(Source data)
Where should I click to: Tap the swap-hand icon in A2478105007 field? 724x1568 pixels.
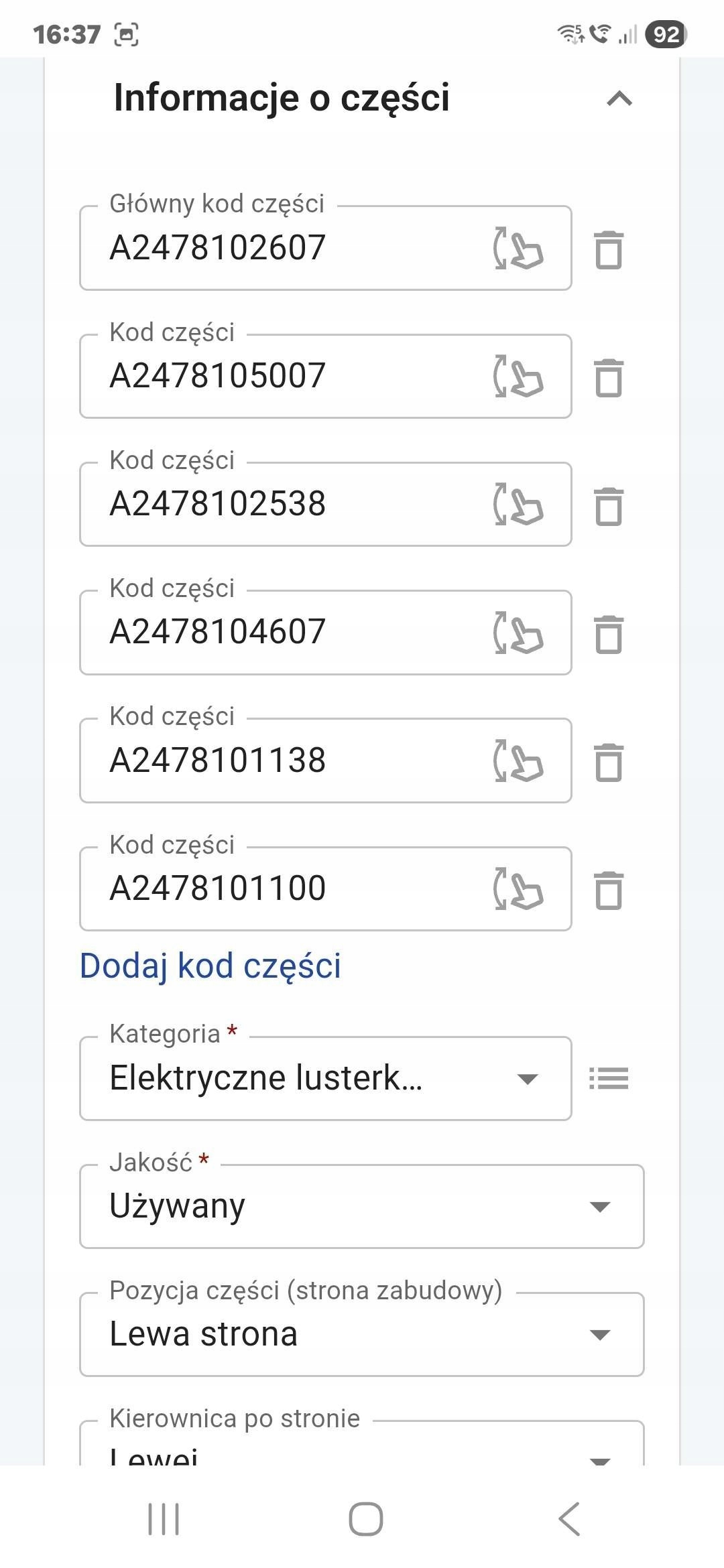pos(518,377)
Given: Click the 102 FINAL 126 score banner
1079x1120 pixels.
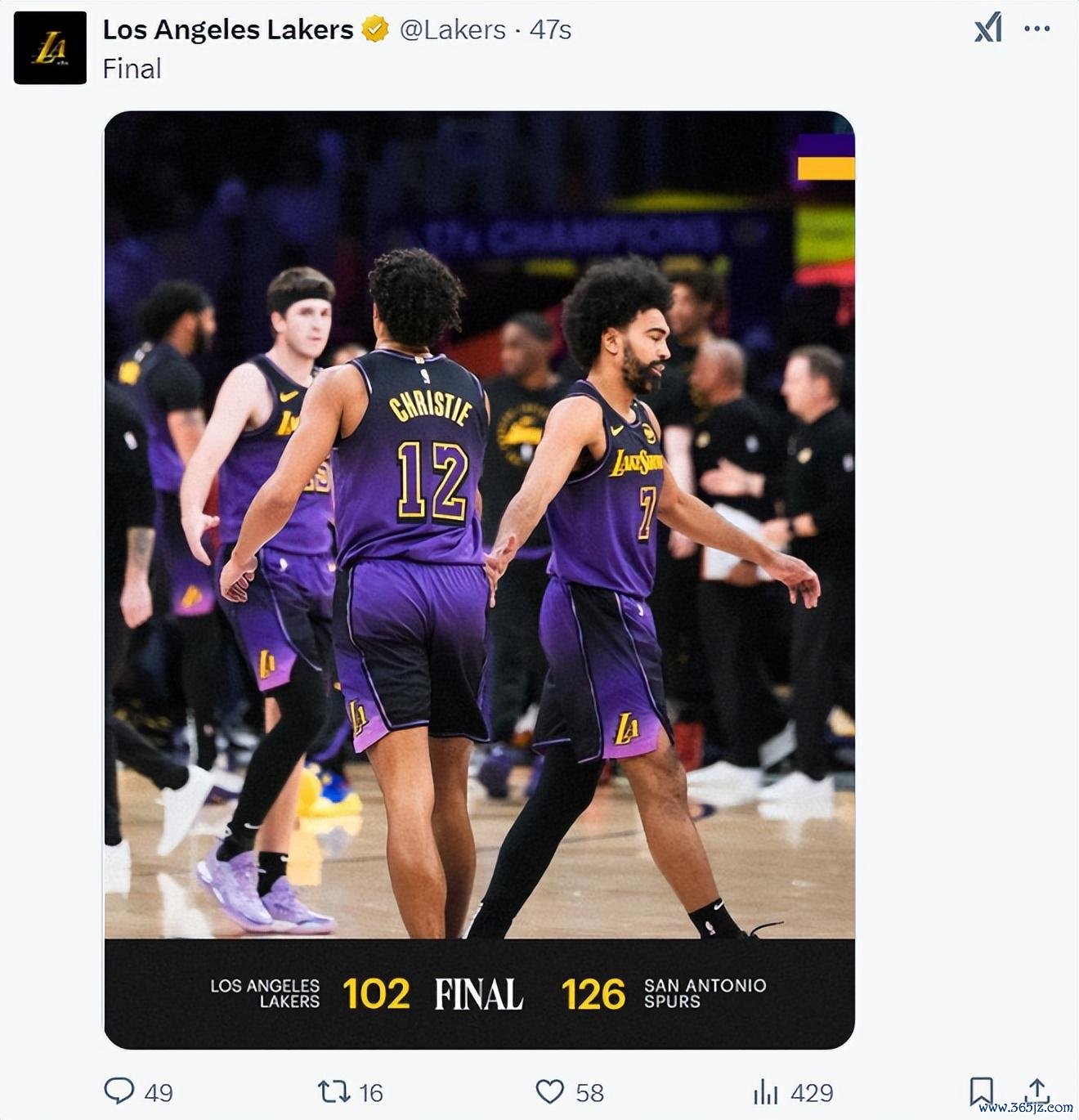Looking at the screenshot, I should [x=480, y=993].
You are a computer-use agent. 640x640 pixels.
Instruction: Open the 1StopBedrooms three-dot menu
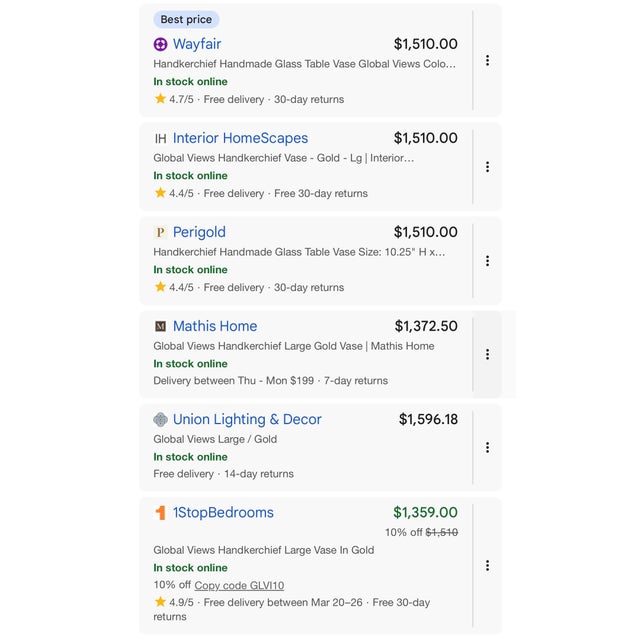pos(487,565)
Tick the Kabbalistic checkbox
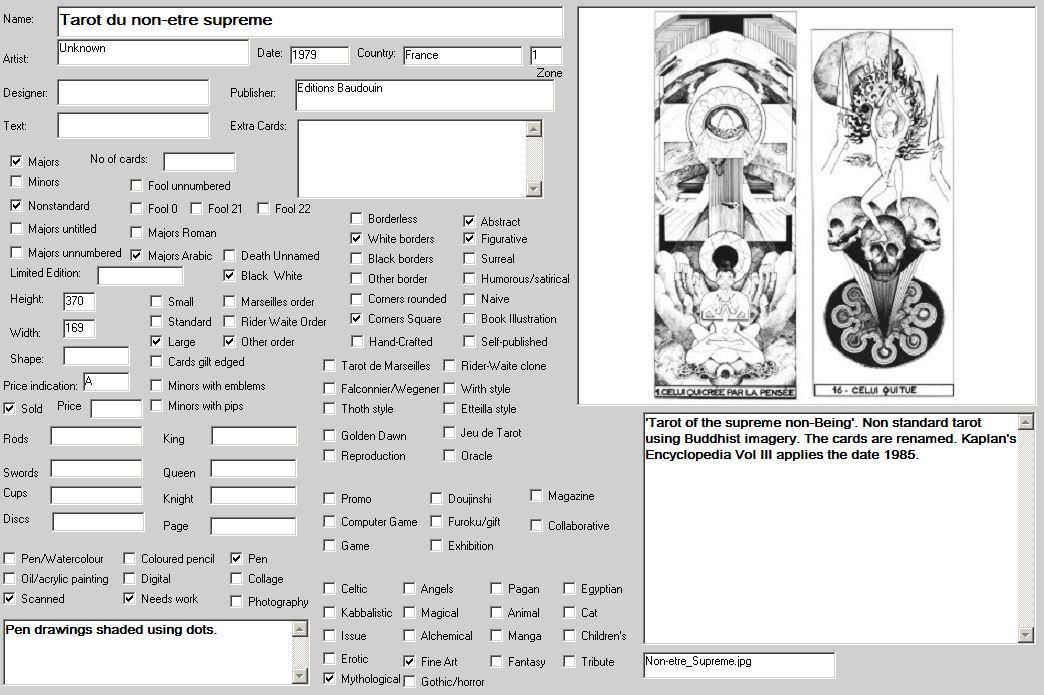The image size is (1044, 695). click(x=329, y=612)
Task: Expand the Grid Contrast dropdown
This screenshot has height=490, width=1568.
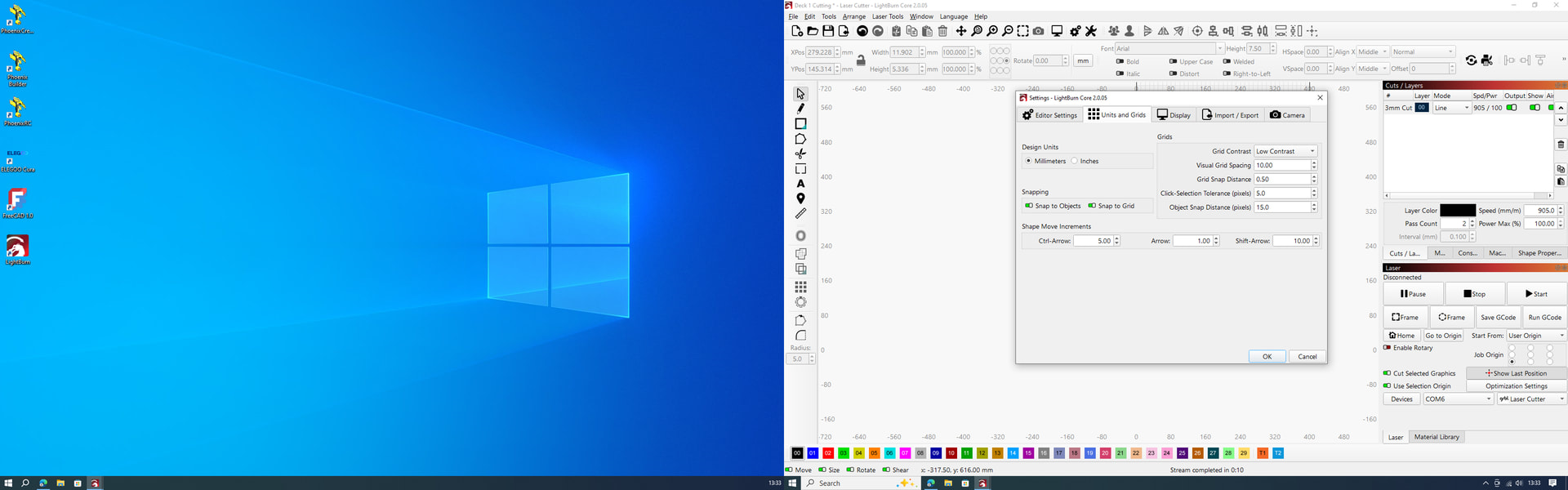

_What to produce_
This task calls for the lines from the line holding "Given: Click the 102 FINAL 126 score banner" through the last line above, restated word for word with both ends included and the pictures dropped.

_Task solution_
Given: Click the 102 FINAL 126 score banner
1079x1120 pixels.
Looking at the screenshot, I should [x=480, y=993].
You are a computer-use agent. 640x640 pixels.
Instruction: Open the 1StopBedrooms three-dot menu
pos(487,565)
Tick the Kabbalistic checkbox
The image size is (1044, 695). click(x=329, y=612)
Task: Expand the Grid Contrast dropdown
This screenshot has height=490, width=1568.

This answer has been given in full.